Madhukar matters. Madhukar matters because she could strike him down with lightning on a whim—the phantom charge of the warning bolts of lightning seem to ache over his coat, crawling like worms. She's infected him; from the moment he saw the pretty thing with her dapple-coat stark against winter snow he had her in the back of his mind. Just a fleeting thing, at first, as dismissable, as easy to forget as the rats: but he came back.
She found her here in Polaris, floating. Watching the generator, watching it tick-tick-tick; he'd read the perfect imprint of her thoughts at the time, the essence of a bird's wing pressed against the snow, and he knows she'd wondered, too: a different kind of why. A distraction from her heaving guilt.
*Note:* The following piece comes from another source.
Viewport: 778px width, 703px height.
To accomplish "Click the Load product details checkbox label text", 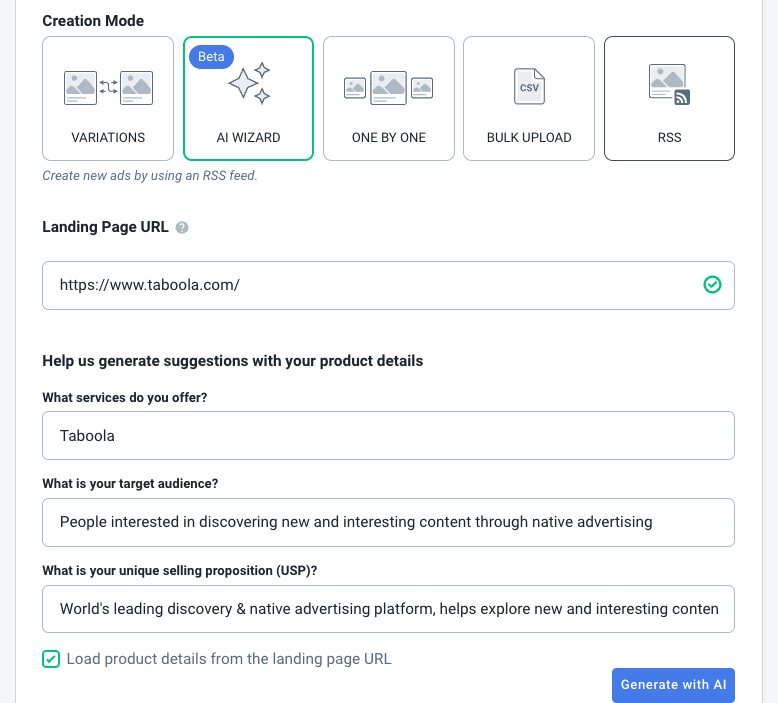I will pos(229,659).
The guilt, the guilt. It was always the guilt. When he'd first cast out his corrupted magic and sunk its hooks into her mind he wasn't expecting much. It was a thrilling curiosity, but fleeting as everything else; a search for how she'd tick. She'd wanted to pick her apart like the rats, she did. She still does, but now—now, she would like to be able to stitch her back together afterward.
"Why...?"
His magic sparks. His magic oozes. A little, lithe, flickering thing, not quite worthy yet: the magic burns when he pulls it out, and although there is no pain to go with it and he knows it is not real he still hears the sound of something tearing in his ears when he takes a flickering torch of corrupted magic and brands it to her brain.
A brief step back in time. What he is pressing to her brain, whispering in her ears, pouring into her head is—him. His thoughts. The vaguest impression of what he saw in her as she floated above the generator: the buzzing memories of a brain wired and grown in chaos.
Her mind, ru███g, running, running, turning against itsel███h no w█y out. And here███e tries to flee ███m it, flee from her regrets███ee from her own ███f-hatred, and here is wh███e two of them differ, for where Tsets███shes in the act of destruction and hurting and bei███ared she… re███ts it.
████n u█amili█thing, reg████ Foreign. Destru████on is in his█ature, burns in his blood; to re█ret destruction woul████e to regret hi████n act of █xistence. He'd sooner █nuff hims████than regret hur█ng anyt████ any█ne. Yet—her o████ct of so much destruction████ents her so.
He blinks the aftershocks of his own shared memory away and murmurs in her ear, strangely soft, voice like the fluttering of moth wings, "I do not feel guilt, pretty thing. You do. That is why you fascinate me so."